RECORDS TO PROCESS
^^^^^^^^^^^^^^^^

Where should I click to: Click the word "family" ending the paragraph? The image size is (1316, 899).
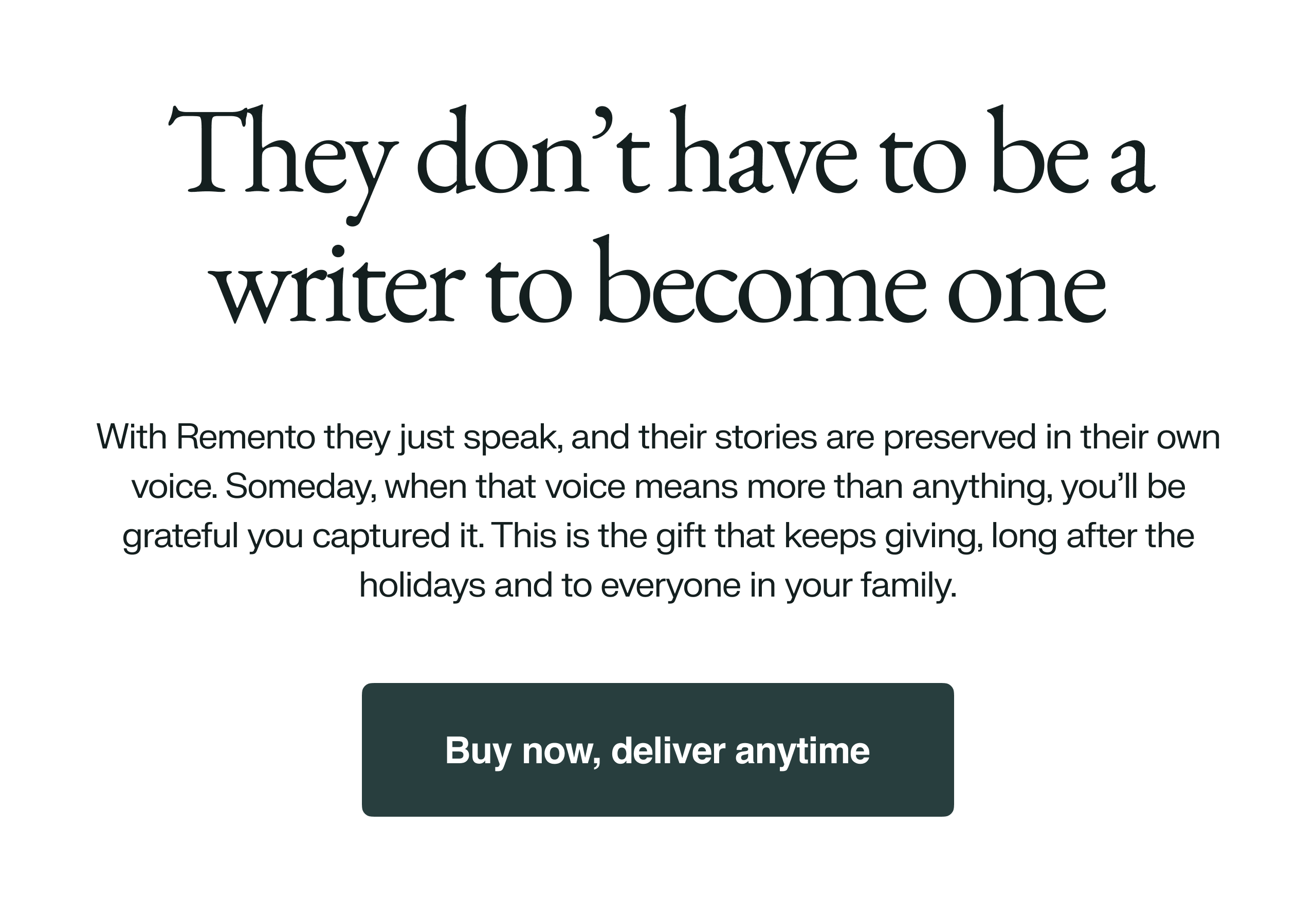[908, 585]
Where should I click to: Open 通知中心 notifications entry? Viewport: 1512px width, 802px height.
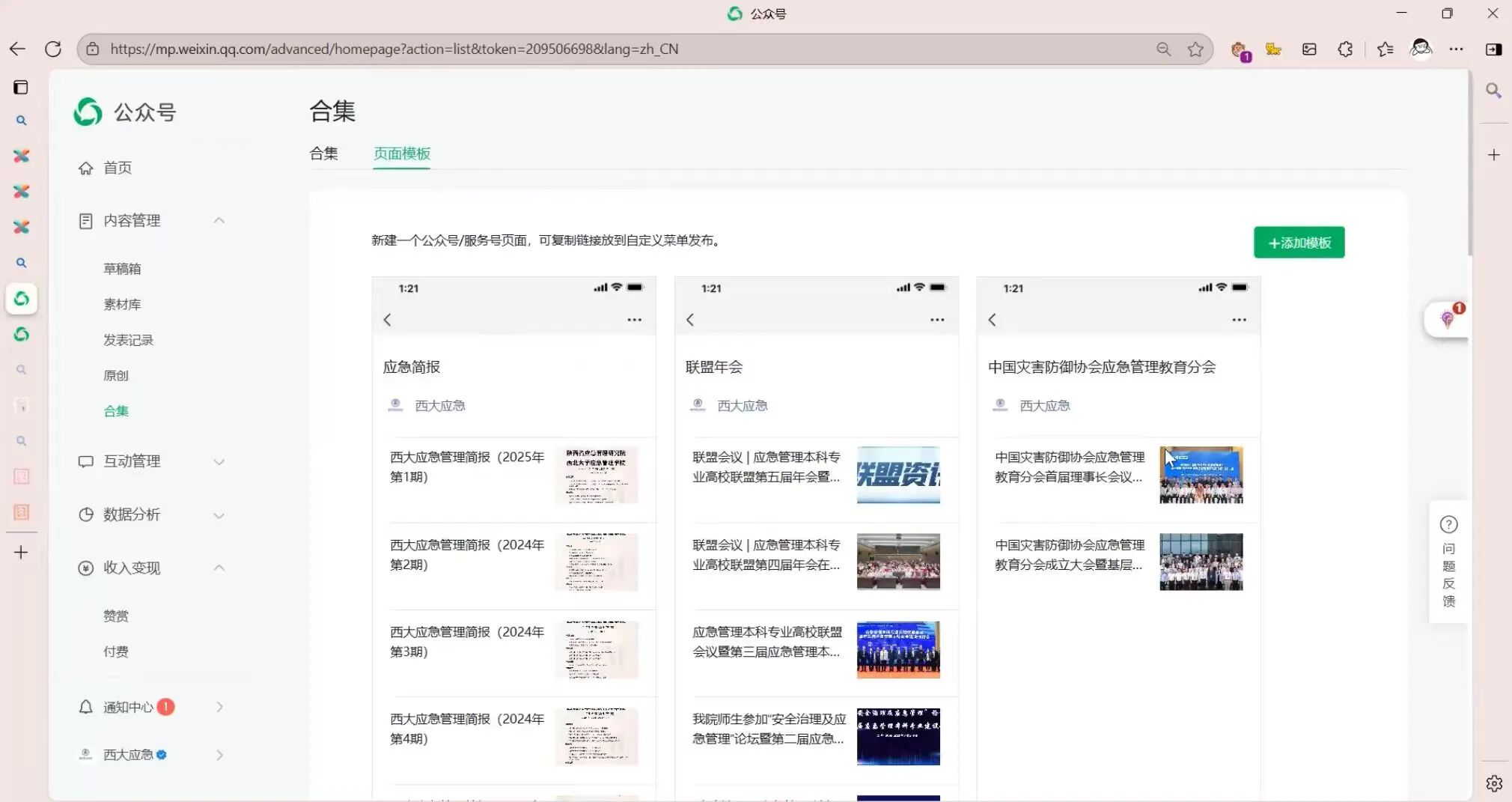(x=128, y=707)
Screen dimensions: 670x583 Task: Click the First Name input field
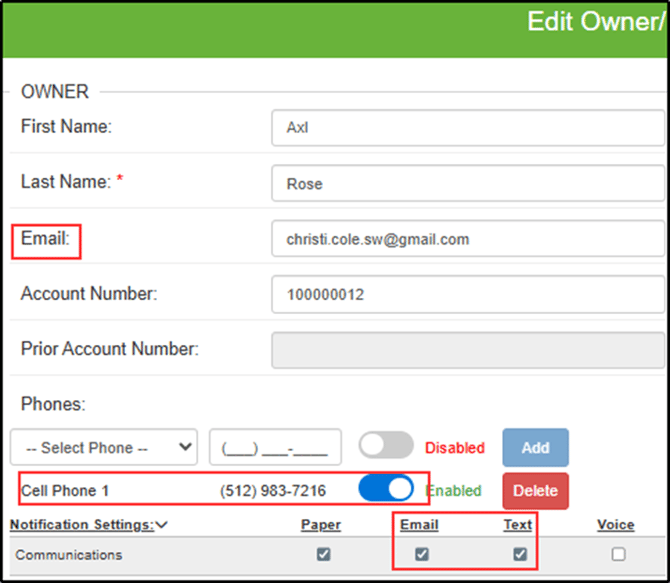pos(467,128)
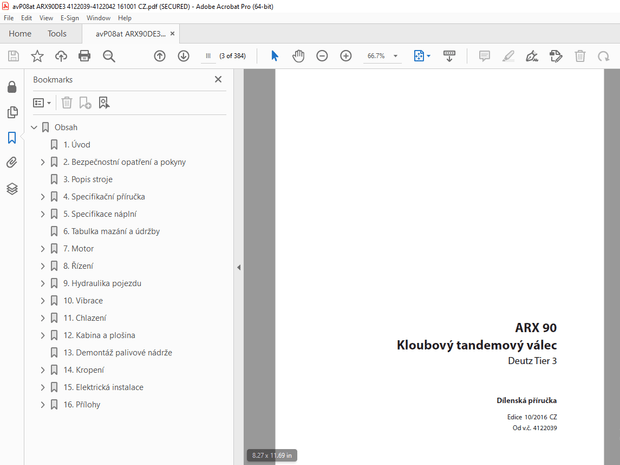620x465 pixels.
Task: Collapse the 'Obsah' bookmark tree
Action: click(x=33, y=127)
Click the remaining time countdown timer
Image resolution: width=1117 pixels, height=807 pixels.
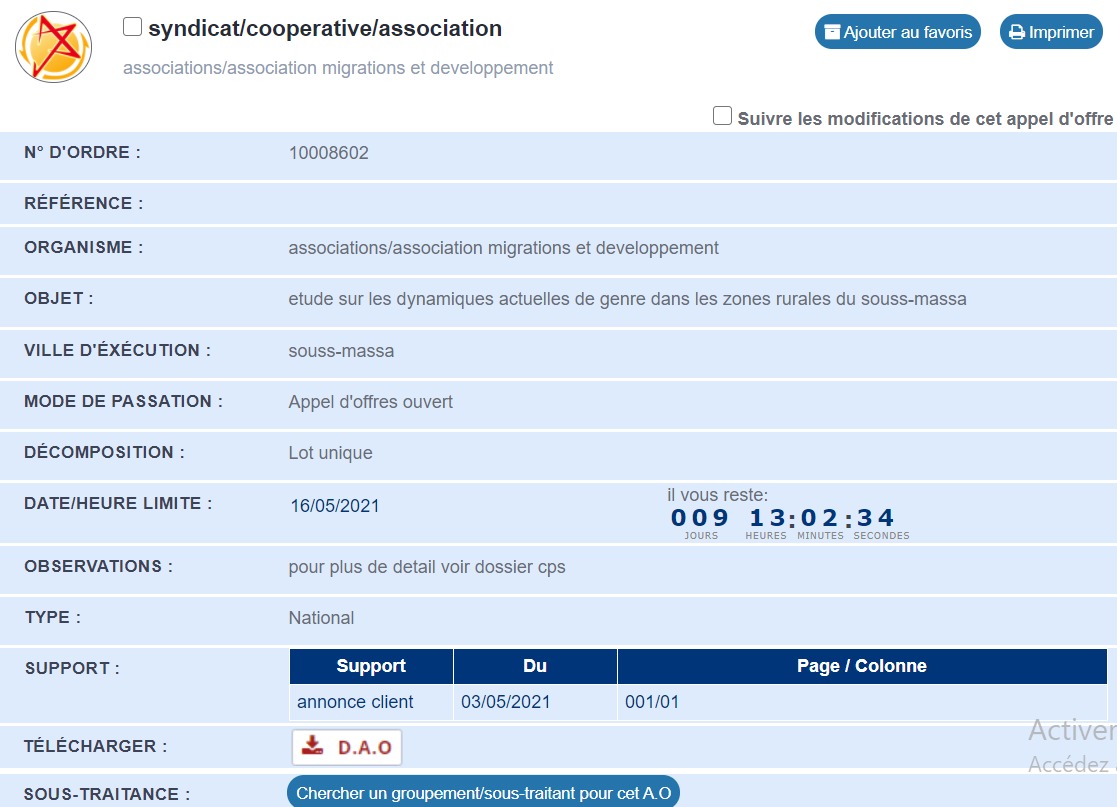(782, 518)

^^^^^^^^^^^^^^^^

WHAT TO PRODUCE
Although the records contain pictures, restate them word for word with those pictures left out.

EXPECTED ANSWER
Where should I click to: Click the word "family" ending the paragraph? The image size is (1316, 899).
[908, 585]
Where should I click to: Open 通知中心 notifications entry? Viewport: 1512px width, 802px height.
(x=128, y=707)
Screen dimensions: 670x583 Task: Click the First Name input field
pos(467,128)
620x465 pixels.
Task: Collapse the 'Obsah' bookmark tree
Action: click(x=33, y=127)
Click the remaining time countdown timer
Image resolution: width=1117 pixels, height=807 pixels.
(782, 518)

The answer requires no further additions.